Perante a Comissão de Assuntos Constitucionais, Direitos, Liberdades e Garantias, a procuradora-geral da República, Joana Marques Vidal, manifestou que há "toda a conveniência na autonomização do crime" de MGF.
Reconhecendo que, "no essencial", o crime de MGF já está consagrado na lei, como ofensa a integridade física grave, a procuradora destacou que "há outras razões" para justificar a alteração do Código Penal em discussão no Parlamento.
Dado que se trata de "uma realidade muito escondida e pouco conhecida, é da maior importância que um crime a tipifique autonomamente e permita, assim, uma aplicação da lei mais uniforme", sustentou.
O parecer da Ordem dos Advogados vai no mesmo sentido.
Ouvido na mesma comissão, Rui Silva Leal, vice-presidente do Conselho Geral da 0rdem, admitiu que, na "discussão ampla" entre os advogados, "houve quem discordasse da autonomização" do crime, mas frisou que prevaleceu a natureza de "flagelo mundial" da MGF, que afeta 140 milhões de mulheres e, anualmente, coloca em risco três milhões de meninas.

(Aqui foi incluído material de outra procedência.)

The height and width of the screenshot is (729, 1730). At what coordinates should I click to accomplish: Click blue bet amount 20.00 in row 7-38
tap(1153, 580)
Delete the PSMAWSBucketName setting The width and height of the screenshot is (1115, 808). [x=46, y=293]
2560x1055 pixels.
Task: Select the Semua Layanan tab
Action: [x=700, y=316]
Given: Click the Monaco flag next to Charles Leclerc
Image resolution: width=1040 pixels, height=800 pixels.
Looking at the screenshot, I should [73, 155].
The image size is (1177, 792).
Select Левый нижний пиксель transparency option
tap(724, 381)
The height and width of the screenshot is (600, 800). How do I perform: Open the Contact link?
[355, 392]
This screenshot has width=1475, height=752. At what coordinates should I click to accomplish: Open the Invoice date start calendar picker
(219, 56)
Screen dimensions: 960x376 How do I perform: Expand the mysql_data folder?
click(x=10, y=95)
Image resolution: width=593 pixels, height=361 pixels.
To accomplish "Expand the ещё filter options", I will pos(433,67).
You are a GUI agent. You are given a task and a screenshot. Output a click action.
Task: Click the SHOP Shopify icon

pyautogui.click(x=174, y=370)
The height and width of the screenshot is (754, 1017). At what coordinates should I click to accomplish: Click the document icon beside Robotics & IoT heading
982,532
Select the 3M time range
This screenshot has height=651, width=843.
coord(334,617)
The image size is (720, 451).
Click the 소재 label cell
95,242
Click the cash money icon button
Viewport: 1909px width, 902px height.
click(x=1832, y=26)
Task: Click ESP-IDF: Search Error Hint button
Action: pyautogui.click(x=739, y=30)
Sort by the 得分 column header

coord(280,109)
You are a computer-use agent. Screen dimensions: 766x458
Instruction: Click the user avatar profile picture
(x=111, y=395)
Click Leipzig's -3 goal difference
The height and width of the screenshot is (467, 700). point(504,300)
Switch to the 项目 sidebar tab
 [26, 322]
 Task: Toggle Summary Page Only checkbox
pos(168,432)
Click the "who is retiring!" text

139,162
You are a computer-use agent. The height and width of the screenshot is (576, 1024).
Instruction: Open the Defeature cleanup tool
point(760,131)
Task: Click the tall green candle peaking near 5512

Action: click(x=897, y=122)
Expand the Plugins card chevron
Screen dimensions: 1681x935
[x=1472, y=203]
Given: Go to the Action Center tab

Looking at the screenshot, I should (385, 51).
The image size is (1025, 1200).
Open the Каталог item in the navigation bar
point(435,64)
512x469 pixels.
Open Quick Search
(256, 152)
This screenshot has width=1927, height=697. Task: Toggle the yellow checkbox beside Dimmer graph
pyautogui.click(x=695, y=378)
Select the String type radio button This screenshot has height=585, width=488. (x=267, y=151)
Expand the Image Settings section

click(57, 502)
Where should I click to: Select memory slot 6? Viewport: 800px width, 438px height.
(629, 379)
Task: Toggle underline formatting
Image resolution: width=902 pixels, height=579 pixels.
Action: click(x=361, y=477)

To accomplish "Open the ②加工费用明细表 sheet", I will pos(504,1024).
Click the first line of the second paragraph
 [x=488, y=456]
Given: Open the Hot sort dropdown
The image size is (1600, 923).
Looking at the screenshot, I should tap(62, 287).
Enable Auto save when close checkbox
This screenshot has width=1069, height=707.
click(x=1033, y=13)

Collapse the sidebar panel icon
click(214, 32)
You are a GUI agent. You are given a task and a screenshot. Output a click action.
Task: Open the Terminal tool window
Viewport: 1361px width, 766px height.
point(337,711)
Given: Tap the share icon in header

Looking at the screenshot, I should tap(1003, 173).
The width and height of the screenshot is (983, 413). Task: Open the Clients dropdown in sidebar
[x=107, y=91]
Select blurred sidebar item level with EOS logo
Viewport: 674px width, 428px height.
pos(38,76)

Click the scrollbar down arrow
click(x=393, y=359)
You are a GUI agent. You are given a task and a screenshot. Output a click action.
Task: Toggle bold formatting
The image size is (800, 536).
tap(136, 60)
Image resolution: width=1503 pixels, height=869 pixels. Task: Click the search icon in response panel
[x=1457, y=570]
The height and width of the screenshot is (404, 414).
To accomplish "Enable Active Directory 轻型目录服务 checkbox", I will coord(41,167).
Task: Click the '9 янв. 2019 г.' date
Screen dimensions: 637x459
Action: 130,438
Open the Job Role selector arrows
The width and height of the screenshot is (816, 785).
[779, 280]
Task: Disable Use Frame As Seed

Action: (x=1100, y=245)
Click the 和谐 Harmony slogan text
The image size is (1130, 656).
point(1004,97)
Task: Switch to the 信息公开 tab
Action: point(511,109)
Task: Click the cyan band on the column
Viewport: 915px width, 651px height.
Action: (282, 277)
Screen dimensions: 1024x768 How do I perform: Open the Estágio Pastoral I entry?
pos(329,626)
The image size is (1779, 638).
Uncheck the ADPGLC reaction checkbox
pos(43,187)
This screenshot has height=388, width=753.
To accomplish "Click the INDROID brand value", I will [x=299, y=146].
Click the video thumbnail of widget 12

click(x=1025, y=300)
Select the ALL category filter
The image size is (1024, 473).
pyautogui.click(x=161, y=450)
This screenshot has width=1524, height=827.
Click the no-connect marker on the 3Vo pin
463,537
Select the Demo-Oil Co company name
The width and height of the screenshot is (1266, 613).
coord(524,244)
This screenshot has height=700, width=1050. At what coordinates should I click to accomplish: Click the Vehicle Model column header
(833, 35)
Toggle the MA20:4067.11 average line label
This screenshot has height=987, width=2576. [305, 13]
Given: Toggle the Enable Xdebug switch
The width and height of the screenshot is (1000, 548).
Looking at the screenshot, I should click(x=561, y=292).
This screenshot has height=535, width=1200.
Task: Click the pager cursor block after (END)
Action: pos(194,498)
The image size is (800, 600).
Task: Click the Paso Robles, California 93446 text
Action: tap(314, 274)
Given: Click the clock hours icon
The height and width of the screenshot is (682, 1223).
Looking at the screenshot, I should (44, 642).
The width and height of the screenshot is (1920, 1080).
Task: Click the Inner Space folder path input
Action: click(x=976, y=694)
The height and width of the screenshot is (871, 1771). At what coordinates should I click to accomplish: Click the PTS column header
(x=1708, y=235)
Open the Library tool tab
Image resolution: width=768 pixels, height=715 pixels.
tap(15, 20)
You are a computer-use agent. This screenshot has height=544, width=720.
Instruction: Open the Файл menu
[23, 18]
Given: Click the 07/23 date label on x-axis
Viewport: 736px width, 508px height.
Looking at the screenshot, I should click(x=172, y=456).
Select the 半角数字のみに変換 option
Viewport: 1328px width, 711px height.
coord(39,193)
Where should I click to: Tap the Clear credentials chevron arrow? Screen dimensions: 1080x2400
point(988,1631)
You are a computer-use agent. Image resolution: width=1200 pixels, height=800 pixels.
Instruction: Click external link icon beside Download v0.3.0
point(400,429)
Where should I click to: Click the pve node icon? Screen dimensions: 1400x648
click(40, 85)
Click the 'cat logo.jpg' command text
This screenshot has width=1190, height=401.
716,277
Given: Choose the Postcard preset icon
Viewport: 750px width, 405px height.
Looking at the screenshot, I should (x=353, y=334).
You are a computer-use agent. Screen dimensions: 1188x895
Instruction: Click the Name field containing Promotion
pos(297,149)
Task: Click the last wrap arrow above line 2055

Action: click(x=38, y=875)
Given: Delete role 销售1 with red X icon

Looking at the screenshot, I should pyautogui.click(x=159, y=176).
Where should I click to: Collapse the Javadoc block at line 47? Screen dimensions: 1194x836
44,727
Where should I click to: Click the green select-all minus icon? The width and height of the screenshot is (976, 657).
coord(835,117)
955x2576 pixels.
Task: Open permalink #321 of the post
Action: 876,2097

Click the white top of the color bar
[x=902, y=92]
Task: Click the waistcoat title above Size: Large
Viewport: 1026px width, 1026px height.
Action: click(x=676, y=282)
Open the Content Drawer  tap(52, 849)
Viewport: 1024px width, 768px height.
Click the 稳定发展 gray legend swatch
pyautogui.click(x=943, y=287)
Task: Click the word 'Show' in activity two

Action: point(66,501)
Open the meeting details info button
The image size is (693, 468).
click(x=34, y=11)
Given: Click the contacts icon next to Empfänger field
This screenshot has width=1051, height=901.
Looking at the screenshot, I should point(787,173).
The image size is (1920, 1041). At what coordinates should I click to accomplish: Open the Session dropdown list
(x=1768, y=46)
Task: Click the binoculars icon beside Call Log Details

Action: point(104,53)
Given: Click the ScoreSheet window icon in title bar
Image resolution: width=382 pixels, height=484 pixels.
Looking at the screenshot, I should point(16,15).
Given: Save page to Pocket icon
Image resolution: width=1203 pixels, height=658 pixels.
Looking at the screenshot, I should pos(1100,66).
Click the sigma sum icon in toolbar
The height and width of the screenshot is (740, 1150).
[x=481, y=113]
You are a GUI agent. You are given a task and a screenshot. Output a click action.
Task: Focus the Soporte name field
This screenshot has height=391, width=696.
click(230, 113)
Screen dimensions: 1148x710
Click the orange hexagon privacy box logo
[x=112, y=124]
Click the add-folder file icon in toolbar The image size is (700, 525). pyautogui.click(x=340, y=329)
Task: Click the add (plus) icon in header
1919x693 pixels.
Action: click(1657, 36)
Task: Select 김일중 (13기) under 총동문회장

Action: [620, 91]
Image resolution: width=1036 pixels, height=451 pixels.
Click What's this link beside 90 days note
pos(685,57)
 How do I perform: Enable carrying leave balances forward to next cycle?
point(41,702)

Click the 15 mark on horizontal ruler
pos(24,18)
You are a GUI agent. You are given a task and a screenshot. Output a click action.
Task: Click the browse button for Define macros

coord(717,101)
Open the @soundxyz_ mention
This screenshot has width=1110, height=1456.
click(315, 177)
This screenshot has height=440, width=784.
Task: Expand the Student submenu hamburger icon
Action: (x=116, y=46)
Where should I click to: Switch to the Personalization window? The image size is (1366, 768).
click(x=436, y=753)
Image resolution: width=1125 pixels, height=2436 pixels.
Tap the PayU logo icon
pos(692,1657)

A Ordem entende, porém, que aqueles/as que incitam à prática de MGF, ou disponibilizam os meios ou recursos para que ela seja praticada, devem estar sujeitos à mesma moldura penal, de três a doze anos, prevista para quem, efetivamente, a realize, posição que não encontrou unanimidade entre os deputados.
"A Ordem entende que incitar é o principal processo desencadeador deste tipo de conduta", justificou Silva Leal.
As audições de hoje abordaram ainda outros crimes relacionados com violência de género.
A procuradora-geral exprimiu "sérias dúvidas que haja, neste momento, utilidade na transformação da violação em crime público", mas, por outro lado, considerou "importante que se consagre o 'stalking' [assédio repetido] como crime", dado que o atual Código Penal não o abrange.
Silva Leal concordou com a autonomização do crime de 'stalking", à semelhança do que estão a fazer outros países europeus, mas reconheceu que "a sua redação seja algo complicada, porque existem várias formas de perseguição".
Porém, o advogado adianta que poderão vir a ser adotadas "medidas de coação do género das que já existem para a violência doméstica", no sentido de afastar o agente da vítima.
Silva Leal realçou que o assédio sexual já está "devidamente protegido" no Código Penal e, por isso, "não deveria ser autonomizado" como crime.
Por outro lado, defendeu perante os deputados uma moldura penal específica para o casamento forçado.